The perception of boring is Sunday School is boing persists inside, as well as outside the church. Ask the average person sitting next to you on a plane whether he would rather attend a Sunday School class or baseball game and you will see what I mean. Even people who don’t like baseball, and find it boring would rather attend a baseball game. Here is how Gabe describes the problem:
It really bothers me that Christians are perceived as boring. Other perceptions may pass, but the idea that Christianity is boring will not, unless we work hard to recover the true robust nature of the gospel. We have succeeded in making Christianity tepid. We are lukewarm, and God says that he will spit us out. Current forms of Christian practice have become a poor substitute for the real thing. That is why this perception exists.[4]
Jesus was never boring. Never. People never wondered how long they had been sitting there or how much longer this would go on. The words used to describe Jesus’ teaching were like an entry out of a thesaurus on the word “interesting”: amazed, astonished, intrigued. What we never read is that some people were just bored with Jesus teaching and wandered off. (For more on this, see my book, Teach Like Jesus.)
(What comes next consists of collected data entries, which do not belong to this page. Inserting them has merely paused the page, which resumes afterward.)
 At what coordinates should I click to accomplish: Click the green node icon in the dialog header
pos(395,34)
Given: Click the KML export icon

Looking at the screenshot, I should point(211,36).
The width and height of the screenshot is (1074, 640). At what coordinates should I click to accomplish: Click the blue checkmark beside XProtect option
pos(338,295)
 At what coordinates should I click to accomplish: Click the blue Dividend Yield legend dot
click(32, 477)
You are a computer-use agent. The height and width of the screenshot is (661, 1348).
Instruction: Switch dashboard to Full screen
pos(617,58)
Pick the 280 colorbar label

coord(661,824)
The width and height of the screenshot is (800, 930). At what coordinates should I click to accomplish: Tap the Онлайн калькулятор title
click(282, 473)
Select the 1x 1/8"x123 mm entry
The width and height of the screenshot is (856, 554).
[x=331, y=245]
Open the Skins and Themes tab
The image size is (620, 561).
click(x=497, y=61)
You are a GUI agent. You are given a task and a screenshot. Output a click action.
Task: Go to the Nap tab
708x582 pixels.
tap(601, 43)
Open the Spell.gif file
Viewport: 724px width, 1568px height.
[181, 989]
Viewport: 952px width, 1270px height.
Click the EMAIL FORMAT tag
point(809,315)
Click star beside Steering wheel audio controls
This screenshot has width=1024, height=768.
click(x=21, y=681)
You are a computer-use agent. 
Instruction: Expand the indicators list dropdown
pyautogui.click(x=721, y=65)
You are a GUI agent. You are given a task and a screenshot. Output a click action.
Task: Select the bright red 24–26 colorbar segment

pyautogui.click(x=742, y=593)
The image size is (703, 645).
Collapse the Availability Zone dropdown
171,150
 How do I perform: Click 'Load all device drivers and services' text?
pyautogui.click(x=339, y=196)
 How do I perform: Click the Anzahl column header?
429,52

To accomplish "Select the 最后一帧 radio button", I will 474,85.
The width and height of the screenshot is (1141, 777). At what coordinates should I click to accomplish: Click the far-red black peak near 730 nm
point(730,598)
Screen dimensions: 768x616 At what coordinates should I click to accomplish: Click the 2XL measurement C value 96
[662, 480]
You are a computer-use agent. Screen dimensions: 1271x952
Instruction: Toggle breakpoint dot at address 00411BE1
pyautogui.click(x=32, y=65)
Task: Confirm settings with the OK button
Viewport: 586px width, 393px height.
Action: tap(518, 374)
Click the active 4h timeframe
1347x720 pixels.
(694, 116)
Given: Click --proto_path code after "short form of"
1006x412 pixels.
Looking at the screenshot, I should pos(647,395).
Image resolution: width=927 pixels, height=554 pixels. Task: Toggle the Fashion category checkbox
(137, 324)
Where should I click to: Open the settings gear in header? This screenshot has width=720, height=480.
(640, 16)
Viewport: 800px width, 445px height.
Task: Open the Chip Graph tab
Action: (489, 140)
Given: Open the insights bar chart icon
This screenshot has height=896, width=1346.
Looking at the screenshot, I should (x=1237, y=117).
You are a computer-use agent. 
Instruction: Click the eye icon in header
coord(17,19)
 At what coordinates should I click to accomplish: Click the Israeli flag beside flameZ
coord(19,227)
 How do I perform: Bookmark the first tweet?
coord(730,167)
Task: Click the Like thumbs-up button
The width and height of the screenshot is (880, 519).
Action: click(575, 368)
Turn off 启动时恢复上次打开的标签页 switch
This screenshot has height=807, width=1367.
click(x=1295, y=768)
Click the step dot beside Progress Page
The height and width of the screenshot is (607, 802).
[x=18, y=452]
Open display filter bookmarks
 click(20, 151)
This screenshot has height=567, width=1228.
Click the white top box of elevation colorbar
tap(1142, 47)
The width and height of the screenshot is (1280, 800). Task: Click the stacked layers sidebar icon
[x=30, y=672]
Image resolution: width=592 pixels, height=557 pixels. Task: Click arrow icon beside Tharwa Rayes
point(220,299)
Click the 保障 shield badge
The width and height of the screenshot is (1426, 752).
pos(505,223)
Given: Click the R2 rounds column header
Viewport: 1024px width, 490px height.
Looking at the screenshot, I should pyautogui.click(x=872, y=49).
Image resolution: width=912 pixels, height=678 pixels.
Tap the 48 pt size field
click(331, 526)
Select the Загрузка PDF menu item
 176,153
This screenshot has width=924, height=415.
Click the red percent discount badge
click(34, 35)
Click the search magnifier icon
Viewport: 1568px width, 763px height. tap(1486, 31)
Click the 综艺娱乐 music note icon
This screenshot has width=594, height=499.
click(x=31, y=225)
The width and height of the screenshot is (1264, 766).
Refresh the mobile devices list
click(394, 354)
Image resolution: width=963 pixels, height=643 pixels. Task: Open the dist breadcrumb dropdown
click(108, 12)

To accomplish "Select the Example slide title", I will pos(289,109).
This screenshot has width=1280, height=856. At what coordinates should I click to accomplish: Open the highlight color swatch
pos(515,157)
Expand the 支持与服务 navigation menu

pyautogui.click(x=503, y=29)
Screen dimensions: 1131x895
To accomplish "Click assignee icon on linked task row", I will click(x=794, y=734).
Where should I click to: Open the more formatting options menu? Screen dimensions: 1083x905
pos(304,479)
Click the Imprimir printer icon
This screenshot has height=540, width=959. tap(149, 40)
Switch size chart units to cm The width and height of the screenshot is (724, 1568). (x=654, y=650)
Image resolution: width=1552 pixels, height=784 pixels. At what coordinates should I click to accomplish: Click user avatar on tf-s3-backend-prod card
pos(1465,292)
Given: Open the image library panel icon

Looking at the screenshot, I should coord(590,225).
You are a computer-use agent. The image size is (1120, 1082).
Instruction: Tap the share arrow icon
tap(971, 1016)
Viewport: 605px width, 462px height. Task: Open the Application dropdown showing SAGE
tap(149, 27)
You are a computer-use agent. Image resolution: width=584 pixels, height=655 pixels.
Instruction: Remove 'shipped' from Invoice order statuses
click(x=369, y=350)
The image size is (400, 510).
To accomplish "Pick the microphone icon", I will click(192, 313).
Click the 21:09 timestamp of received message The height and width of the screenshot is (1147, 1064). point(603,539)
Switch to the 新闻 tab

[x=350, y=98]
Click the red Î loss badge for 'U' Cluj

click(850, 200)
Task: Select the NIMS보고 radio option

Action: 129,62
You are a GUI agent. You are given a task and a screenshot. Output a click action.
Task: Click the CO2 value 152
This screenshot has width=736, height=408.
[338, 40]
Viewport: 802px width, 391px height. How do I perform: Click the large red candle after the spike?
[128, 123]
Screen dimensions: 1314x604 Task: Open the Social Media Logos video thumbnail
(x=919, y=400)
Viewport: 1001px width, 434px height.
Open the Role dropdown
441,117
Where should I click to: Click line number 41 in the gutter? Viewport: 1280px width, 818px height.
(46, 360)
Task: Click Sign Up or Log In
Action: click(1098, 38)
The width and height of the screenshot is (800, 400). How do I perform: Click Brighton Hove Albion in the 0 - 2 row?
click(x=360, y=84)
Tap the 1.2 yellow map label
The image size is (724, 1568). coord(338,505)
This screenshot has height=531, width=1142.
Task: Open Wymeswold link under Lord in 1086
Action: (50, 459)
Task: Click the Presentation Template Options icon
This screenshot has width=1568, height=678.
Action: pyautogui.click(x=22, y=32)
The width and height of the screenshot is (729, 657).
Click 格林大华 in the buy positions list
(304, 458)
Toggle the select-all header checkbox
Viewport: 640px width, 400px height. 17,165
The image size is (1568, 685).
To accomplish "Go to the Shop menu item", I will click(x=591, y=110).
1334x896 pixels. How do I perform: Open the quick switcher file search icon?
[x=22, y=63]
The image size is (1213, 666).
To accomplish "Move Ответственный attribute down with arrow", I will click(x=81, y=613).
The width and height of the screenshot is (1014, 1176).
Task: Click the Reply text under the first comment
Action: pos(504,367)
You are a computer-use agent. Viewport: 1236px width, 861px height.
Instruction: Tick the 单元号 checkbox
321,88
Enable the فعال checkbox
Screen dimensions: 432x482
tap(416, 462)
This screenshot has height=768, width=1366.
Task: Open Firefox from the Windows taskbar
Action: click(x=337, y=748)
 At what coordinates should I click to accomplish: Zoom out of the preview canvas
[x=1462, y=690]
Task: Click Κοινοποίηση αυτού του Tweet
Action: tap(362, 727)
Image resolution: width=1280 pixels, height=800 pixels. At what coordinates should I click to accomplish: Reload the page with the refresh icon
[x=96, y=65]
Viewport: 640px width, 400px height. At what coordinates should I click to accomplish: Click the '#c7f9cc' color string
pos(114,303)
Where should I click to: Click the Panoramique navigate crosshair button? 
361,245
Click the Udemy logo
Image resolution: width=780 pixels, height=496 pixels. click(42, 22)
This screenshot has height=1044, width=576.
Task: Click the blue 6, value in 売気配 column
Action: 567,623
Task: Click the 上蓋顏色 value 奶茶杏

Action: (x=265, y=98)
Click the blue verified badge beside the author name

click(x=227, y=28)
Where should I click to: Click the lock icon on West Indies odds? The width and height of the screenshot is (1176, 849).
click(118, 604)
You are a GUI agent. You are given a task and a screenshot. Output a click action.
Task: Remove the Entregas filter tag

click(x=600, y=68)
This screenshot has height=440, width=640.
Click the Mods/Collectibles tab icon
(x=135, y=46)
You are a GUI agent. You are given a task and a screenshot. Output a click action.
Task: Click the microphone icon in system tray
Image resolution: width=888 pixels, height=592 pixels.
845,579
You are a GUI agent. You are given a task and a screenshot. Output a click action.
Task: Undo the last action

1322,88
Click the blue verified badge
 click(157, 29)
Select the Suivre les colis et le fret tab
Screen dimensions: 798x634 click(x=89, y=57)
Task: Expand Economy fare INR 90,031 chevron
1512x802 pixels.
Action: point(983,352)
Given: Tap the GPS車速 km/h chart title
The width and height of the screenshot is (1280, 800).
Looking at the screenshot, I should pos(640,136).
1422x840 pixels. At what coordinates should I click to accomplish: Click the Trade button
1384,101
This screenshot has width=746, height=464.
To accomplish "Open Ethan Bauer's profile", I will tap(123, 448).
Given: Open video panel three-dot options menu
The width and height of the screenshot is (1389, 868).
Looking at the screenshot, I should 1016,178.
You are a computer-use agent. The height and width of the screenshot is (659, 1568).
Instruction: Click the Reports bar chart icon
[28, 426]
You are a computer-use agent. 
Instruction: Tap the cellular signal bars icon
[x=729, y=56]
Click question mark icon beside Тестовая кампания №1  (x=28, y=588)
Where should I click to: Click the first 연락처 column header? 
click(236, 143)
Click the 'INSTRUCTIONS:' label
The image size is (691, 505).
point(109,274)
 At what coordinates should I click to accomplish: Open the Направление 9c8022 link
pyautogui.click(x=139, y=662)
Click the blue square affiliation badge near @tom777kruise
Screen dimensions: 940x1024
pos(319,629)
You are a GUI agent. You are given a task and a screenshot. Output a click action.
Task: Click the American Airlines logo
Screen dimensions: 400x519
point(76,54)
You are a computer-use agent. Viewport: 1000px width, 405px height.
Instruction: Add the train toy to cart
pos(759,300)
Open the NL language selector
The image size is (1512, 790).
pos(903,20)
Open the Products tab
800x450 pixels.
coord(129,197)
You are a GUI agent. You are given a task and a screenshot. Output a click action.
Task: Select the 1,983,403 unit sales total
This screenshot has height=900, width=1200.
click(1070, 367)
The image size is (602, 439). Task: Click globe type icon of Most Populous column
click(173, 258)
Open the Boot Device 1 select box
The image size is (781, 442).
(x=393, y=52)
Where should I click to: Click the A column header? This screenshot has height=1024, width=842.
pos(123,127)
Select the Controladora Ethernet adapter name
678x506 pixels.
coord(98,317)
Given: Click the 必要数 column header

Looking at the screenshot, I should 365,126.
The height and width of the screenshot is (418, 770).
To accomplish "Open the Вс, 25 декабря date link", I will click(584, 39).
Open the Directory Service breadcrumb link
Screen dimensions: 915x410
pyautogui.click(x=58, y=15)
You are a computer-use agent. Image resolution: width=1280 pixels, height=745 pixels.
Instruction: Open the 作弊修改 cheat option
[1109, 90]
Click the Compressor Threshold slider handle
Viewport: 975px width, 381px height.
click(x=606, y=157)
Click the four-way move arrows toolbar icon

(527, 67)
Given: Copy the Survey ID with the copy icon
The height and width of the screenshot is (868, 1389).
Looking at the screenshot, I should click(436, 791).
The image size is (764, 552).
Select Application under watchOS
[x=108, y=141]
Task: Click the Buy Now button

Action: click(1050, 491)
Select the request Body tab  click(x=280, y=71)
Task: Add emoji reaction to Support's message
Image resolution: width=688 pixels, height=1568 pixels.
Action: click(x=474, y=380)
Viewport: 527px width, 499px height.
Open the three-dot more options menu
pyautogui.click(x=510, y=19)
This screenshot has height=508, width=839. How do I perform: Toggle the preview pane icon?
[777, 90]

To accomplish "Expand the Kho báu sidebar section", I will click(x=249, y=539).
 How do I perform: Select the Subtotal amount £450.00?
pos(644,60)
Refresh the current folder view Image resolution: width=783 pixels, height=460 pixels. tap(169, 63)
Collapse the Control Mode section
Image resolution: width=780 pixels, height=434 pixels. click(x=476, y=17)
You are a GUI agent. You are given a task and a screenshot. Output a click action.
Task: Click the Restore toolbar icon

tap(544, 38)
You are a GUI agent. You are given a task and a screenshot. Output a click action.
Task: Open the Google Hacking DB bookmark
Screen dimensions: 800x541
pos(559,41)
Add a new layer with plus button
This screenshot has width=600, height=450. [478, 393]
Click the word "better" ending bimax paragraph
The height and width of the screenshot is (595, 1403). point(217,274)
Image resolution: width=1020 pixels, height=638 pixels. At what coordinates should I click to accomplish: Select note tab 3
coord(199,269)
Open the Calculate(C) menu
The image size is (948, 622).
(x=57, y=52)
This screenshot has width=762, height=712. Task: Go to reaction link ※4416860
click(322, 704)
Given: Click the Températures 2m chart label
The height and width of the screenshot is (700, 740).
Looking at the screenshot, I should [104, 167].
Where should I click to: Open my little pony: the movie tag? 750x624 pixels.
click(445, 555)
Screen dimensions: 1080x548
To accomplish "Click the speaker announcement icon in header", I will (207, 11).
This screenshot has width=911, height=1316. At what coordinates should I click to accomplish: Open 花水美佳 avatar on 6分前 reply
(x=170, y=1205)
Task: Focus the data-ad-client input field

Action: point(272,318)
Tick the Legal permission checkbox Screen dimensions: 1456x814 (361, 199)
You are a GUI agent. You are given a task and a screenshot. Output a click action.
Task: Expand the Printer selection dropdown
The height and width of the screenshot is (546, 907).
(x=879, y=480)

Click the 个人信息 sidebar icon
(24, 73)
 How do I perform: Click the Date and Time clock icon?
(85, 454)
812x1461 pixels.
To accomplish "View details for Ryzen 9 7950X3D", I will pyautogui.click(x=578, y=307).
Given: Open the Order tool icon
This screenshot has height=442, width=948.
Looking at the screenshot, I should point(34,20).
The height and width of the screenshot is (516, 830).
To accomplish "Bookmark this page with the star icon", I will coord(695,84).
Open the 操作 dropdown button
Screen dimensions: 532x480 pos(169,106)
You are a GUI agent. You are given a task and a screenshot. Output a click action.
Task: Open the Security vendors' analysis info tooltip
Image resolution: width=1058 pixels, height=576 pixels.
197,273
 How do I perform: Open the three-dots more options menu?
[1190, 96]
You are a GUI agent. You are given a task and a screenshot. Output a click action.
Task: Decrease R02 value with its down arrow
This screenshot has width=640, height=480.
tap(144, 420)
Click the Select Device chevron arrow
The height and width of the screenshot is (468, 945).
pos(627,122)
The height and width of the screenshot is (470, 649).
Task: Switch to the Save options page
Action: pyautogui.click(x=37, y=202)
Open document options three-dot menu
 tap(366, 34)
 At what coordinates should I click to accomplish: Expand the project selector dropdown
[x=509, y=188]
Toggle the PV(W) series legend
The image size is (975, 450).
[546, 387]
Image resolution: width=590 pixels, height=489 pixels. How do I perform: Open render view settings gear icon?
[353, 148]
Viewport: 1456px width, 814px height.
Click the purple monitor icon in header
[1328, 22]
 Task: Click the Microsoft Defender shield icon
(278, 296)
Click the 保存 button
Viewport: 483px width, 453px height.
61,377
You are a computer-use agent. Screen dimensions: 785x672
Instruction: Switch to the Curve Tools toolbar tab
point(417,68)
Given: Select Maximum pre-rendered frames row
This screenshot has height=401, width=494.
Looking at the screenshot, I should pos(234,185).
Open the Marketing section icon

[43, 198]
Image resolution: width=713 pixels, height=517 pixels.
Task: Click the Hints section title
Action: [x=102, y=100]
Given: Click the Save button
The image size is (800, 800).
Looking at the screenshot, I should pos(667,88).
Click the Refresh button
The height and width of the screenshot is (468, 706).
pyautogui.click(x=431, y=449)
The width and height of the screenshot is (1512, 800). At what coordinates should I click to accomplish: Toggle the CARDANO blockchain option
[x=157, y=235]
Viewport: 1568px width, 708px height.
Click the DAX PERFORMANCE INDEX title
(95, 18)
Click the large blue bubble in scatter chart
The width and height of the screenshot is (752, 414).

[1] Lowell D. Streiker, Nelson’s Big Book of Laughter: Thousands of Smiles from A to Z, electronic ed. (Nashville: Thomas Nelson Publishers, 2000), 40.
[2] http://www.christianpost.com/news/how-to-make-sure-your-church-is-boring-48321/
[3] Haddon W. Robinson and Torrey W. Robinson, It’s All in How You Tell It: Preaching First-Person Expository Messages (Grand Rapids, MI: Baker Books, 2003), 10.
[4] Chuck Colson, “Rediscovering the Kingdom,” in UnChristian: What a New Generation Really Thinks about Christianity … and Why It Matters (Grand Rapids, MI: Baker Books, 2007), 144.
[5] John F. MacArthur Jr., Ashamed of the Gospel: When the Church Becomes like the World (Wheaton, IL: Crossway Books, 1993), 185–186.